待宵・二


 それを機として、鬼と人間の子供の不思議な交流は始まったのだ。

 交流と呼ぶには、一方的な世話焼きに終始してはいたのだが。

 鬼は痩せぎすな子供の栄養状態の改善から始めた。

 訪れる度に何かしらの食材を手にしては、手ずから料理して子供に食べさせる。

 箸の使い方も教え、食事の作法も教えながら傍で見守る。

 大体の場合において食するのは六花だけだが、その求めがあれば銀嶺も卓に着いた。

 誰かと食卓につくというそれまでした事のない事を、六花は銀嶺としてみたかったのだ。

 鬼の手製の菜が並ぶ食卓にて語らうのが、何時しか倣いとなっていた。


「ねえ銀嶺、何でそんなにご飯を作るのが上手なの?」

「少し興味が湧いて覚えてみた。どうせ食うなら美味いほうがいいと思って極めてみただけだ」


 時折話してくれた内容から察するに、銀嶺は鬼の中でも同族を統率する立場にある一人らしい。

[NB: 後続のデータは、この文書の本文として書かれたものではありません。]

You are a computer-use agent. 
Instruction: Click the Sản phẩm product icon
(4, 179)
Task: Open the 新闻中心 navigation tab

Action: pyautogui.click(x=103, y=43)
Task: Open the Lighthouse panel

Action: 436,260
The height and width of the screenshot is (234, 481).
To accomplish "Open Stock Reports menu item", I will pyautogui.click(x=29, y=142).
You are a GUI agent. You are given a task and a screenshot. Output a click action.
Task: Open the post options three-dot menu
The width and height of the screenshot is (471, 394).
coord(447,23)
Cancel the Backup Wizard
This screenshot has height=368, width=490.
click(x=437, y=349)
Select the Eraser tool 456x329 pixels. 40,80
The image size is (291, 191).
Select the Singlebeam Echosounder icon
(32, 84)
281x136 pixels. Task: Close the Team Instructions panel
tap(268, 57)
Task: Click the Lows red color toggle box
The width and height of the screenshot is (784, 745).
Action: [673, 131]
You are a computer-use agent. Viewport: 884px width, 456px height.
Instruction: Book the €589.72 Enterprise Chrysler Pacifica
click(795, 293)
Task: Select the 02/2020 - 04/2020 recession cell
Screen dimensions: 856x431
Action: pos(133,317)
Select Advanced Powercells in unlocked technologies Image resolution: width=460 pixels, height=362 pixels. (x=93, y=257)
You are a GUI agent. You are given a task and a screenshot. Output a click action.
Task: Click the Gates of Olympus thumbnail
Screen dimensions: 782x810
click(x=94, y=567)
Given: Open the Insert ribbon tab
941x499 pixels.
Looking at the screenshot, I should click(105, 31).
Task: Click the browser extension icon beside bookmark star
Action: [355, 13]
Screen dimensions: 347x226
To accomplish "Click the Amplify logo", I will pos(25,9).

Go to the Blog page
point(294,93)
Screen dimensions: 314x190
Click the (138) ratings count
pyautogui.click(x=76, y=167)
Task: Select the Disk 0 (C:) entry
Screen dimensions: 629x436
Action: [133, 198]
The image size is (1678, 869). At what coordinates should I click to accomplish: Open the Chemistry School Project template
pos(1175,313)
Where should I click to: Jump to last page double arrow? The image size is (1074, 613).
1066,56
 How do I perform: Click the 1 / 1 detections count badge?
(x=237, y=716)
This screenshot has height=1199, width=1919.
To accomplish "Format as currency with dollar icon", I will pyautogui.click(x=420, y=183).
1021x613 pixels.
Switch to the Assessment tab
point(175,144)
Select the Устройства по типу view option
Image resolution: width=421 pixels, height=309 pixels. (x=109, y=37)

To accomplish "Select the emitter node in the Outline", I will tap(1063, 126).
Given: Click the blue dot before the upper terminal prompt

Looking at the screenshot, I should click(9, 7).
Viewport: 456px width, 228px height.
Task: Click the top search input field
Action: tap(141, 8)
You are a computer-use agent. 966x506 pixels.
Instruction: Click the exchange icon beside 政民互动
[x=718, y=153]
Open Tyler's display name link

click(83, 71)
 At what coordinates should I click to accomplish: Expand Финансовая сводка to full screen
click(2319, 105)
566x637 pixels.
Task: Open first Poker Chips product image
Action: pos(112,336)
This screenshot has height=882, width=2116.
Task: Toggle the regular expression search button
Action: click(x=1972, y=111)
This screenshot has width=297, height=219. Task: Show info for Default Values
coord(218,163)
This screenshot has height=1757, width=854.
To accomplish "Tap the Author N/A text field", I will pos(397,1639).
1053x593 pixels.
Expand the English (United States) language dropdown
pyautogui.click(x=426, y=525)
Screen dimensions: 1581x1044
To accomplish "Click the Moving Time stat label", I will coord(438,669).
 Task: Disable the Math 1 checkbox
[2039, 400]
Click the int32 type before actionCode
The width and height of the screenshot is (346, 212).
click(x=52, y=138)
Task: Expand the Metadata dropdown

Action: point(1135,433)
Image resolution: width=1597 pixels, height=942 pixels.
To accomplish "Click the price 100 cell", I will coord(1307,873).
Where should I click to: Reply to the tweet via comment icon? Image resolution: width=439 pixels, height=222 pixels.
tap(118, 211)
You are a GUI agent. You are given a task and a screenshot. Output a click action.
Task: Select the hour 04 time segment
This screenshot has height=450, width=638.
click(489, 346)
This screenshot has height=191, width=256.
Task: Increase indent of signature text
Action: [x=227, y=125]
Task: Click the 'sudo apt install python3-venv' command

 人の世では『大妖』とも称される、かなりの力持つ鬼であるとの事だ。

 それが、実に手際よく見事に食膳を整えて見せる。他者を従える立場にあるというらしいのに。

 常々の疑問をぶつけてみれば、返ってきたのは何とも言えぬ答えである。

 銀嶺は一度己を『凝り性』と称した事があるのだが、その域を越えてはいないだろうかと思う六花。

 こてん、と首を傾げつつ、更なる問いを六花は紡ぐ。


「……鬼って、人を食べるのに?」

「鬼は人だけを食うわけじゃない。人と同じように作物や家畜を料理したものだって食うし、無論嗜好だってある」


 鬼が人だけを喰らっていたら、人の世が大変な有様になるだろう。

 その言葉から六花は、鬼は人だけで命を繋いでいるわけではないと悟る。


「それに、お裁縫とかお掃除も出来るのは何で?」

「身の回りの事とて自分で出来るに越したことはないだろう?」


 ……仕えて身の回りの世話をする人が大変そう、気苦労という意味で。

 心の中で、六花は銀嶺の配下の鬼達の心情に思いを馳せた。


「銀嶺、何でも出来て凄い」

「……褒めたからといって青菜の煮浸しは残していい、とは言わないからな」

「……いじわる」


 褒め言葉にも、慈悲は無かった。

 色々口にするようになって好き嫌いが出てきたのだが、鬼はお残しを許さぬ方針。

 膨れて見せながらも、苦手な青菜をもそもそと口にする六花であった。



 また、ある時には六花が雷を苦手とする事が銀嶺に知られる事となった。

 雨の夜の帰り際、外に響く雷の轟きに怯えるのを押し隠そうとした、けれど相手に気づかれぬわけがない。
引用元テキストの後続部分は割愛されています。